▸ AIM OF THE EXERCISE: Nothing outside the range is wanted. Repeat exactly the lines below from the one with "Image resolution: width=644" through the one with "Click the Impares/Pares".

Stored data entries

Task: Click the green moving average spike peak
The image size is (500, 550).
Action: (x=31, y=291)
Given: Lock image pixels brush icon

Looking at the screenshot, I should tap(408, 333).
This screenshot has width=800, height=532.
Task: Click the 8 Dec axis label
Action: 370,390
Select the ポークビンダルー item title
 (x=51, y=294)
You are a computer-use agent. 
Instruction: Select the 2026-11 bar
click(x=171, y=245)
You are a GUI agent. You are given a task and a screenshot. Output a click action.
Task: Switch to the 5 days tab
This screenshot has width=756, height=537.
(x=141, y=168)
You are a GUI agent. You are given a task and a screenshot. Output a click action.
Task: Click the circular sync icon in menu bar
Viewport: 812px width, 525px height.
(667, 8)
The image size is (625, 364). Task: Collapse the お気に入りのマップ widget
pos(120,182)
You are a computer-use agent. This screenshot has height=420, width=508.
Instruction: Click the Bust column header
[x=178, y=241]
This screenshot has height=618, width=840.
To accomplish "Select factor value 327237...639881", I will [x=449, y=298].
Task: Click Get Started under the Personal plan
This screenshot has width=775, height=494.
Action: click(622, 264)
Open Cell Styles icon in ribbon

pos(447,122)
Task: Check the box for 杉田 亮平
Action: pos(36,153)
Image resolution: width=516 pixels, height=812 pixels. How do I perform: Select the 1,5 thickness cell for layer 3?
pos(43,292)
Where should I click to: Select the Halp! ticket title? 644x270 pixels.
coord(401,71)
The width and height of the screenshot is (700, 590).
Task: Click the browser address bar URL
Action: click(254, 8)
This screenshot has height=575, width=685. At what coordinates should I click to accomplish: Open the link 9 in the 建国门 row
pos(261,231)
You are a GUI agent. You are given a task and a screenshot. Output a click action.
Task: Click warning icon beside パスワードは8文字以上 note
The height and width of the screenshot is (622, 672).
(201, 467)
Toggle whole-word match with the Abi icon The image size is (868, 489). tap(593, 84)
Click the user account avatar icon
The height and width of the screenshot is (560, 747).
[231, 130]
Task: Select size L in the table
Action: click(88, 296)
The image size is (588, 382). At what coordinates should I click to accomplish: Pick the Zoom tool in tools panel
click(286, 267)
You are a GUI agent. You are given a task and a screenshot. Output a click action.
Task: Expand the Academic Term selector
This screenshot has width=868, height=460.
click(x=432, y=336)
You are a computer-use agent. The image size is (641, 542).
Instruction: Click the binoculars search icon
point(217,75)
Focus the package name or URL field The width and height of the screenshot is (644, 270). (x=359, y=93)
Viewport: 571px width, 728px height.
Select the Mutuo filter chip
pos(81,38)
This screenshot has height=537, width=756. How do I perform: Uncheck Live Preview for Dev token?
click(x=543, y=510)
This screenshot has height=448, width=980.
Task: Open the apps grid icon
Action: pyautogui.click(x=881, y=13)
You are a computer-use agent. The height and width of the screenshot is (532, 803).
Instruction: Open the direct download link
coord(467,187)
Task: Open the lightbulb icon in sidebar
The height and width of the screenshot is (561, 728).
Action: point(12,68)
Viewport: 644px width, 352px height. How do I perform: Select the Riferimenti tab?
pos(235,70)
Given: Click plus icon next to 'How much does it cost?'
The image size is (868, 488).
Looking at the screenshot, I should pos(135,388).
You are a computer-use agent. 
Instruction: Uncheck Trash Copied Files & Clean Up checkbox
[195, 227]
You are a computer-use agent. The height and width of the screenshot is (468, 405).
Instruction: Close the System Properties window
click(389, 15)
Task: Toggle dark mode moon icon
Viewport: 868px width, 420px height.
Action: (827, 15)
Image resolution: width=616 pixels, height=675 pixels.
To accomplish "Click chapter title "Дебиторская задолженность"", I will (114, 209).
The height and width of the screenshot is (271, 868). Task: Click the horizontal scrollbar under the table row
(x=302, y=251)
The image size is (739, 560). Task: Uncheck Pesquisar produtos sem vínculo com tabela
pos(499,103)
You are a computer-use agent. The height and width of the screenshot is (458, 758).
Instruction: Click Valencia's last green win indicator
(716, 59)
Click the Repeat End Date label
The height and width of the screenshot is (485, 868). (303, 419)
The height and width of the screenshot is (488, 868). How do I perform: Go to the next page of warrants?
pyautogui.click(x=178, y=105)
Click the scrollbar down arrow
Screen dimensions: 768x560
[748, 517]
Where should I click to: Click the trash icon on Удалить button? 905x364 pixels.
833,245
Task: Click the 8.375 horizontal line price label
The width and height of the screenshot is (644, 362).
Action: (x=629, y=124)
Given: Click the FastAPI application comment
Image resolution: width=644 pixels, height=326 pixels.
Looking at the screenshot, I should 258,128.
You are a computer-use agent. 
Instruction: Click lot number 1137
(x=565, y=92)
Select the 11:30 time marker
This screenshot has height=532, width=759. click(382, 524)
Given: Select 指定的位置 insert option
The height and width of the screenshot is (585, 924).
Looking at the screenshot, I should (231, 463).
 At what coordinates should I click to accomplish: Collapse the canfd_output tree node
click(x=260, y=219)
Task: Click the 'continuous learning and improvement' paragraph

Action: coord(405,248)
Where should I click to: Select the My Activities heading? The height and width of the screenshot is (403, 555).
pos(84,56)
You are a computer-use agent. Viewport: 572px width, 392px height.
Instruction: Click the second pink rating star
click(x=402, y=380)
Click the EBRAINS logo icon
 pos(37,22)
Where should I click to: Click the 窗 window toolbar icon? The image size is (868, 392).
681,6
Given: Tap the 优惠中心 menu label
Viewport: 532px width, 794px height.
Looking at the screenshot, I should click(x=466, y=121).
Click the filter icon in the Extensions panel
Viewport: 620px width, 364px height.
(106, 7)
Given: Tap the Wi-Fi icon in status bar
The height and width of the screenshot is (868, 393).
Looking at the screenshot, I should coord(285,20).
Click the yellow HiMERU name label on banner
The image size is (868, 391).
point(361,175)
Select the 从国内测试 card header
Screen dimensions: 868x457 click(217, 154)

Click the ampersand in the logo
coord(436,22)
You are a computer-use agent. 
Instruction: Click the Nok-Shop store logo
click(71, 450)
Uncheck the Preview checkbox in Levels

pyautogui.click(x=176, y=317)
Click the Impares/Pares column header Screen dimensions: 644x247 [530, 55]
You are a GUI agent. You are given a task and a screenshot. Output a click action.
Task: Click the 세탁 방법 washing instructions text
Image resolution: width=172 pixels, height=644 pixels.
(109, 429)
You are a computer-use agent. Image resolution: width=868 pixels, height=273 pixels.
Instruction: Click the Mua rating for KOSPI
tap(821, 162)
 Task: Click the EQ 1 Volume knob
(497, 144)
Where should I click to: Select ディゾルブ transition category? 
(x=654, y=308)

▸ EXERCISE SOLUTION:
Image resolution: width=644 pixels, height=326 pixels.
Looking at the screenshot, I should 258,128.
You are a computer-use agent. 
Instruction: Click lot number 1137
(x=565, y=92)
Select the 11:30 time marker
This screenshot has height=532, width=759. click(382, 524)
Given: Select 指定的位置 insert option
The height and width of the screenshot is (585, 924).
Looking at the screenshot, I should (231, 463).
 At what coordinates should I click to accomplish: Collapse the canfd_output tree node
click(x=260, y=219)
Task: Click the 'continuous learning and improvement' paragraph

Action: coord(405,248)
Where should I click to: Select the My Activities heading? The height and width of the screenshot is (403, 555).
pos(84,56)
You are a computer-use agent. Viewport: 572px width, 392px height.
Instruction: Click the second pink rating star
click(x=402, y=380)
Click the EBRAINS logo icon
 pos(37,22)
Where should I click to: Click the 窗 window toolbar icon? The image size is (868, 392).
681,6
Given: Tap the 优惠中心 menu label
Viewport: 532px width, 794px height.
Looking at the screenshot, I should click(x=466, y=121).
Click the filter icon in the Extensions panel
Viewport: 620px width, 364px height.
(106, 7)
Given: Tap the Wi-Fi icon in status bar
The height and width of the screenshot is (868, 393).
Looking at the screenshot, I should coord(285,20).
Click the yellow HiMERU name label on banner
The image size is (868, 391).
point(361,175)
Select the 从国内测试 card header
Screen dimensions: 868x457 click(217, 154)

Click the ampersand in the logo
coord(436,22)
You are a computer-use agent. 
Instruction: Click the Nok-Shop store logo
click(71, 450)
Uncheck the Preview checkbox in Levels

pyautogui.click(x=176, y=317)
Click the Impares/Pares column header Screen dimensions: 644x247 [530, 55]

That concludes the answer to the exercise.